Hilliard City Council has been asked to invest as much as $30,000 in an attempt to develop the Solebrate! Food and Music Festival into the signature event organizers have envisioned.
They represented one of three groups that appeared Nov. 4 before the Finance and Administration Committee to request funding in advance of City Council's adoption of an operating budget for 2014. The Hilliard Arts Council sought annual funding of $20,000 and the Hilliard Garden Club asked for $2,000.
Don Byerly, a member of the Solebrate! festival's board of directors, asked the city to double its first $15,000 donation and appeared to garner support.
If the ultimate goal is to make Solebrate! a self-sustaining festival, then "it will require some financial commitment from the city to make it a reality," City Council President Brett Sciotto said.

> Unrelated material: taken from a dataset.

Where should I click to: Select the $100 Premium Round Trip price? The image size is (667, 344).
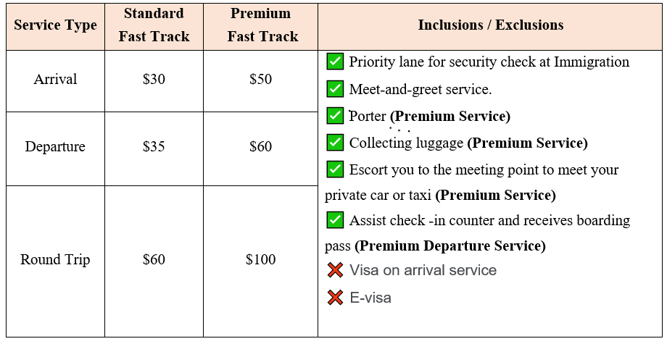(x=261, y=260)
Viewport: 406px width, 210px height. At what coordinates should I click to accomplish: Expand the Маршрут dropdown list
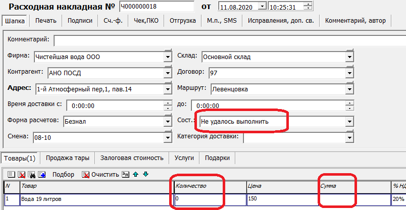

Byerly indicated organizers consider it paramount that a full-time festival director be hired to plan and present next year's festival.
Destination Hilliard helped found and launch the inaugural festival, and its executive director, Christy Clark, was responsible for promoting the festival, in essence working two full-time jobs, Byerly said.
Byerly said executive directors of similar festivals have annual salaries of about $40,000 and proposed commencing a search to name an executive director by the start of next year.
Sciotto said he and Mayor Don Schonhardt have discussed the inaugural event and concur that an executive director is warranted.
"(Clark) was overtasked ... there was a gap in marketing and advertising (to promote) the event," Sciotto said.
"I think it's important for the city to continue supporting it," Councilman Al Iosue said.
Councilman Tom Baker also indicated support for additional funding.
A change of venue for Solebrate! also could be in the works.
Byerly suggested the event be relocated from the Franklin County Fairgrounds to Center Street in Old Hilliard. He also suggested reducing the length of the event from three days to two days on Friday and Saturday.
June 20 and 21 are the tentative dates for next year's festival, held on or about the summer solstice, the origin of its name.
Both suggestions are meant to trim operating costs as the festival paid to rent the fairgrounds, Byerly said.
Organizers also plan to take a second look at entertainment costs, placing the focus on the variety of food, craft beers and wine showcased at last year's event, Byerly said.
The event lost about $18,000, Byerly said, but organizers were not alarmed because many successful festivals struggle initially to get off the ground.
Poor weather conditions hampered attendance, Byerly said, but 2,439 people visited the event. Sponsors donated $82,900 in cash and $59,000 in in-kind donations of services and products.
Cash reserve fund
In legislative action, committee members introduced an ordinance to City Council that would establish a reserve fund.
While the city has maintained a cash reserve, it has never before established a specific account in the budget.
When elected in 2003, Schonhardt set a goal of maintaining a cash reserve equal to 25 percent of the city's annual general-fund operating expenses.
This year, the city is likely to add $1.1 million to a cash reserve that was $4.9 million at the start of the year, Finance Director Dave Delande said.
"This represents something we have aspired to do for more than a decade," Sciotto said.
The practice will strengthen the city's bond rating, Delande said.
The ordinance is scheduled for a first reading Nov. 25.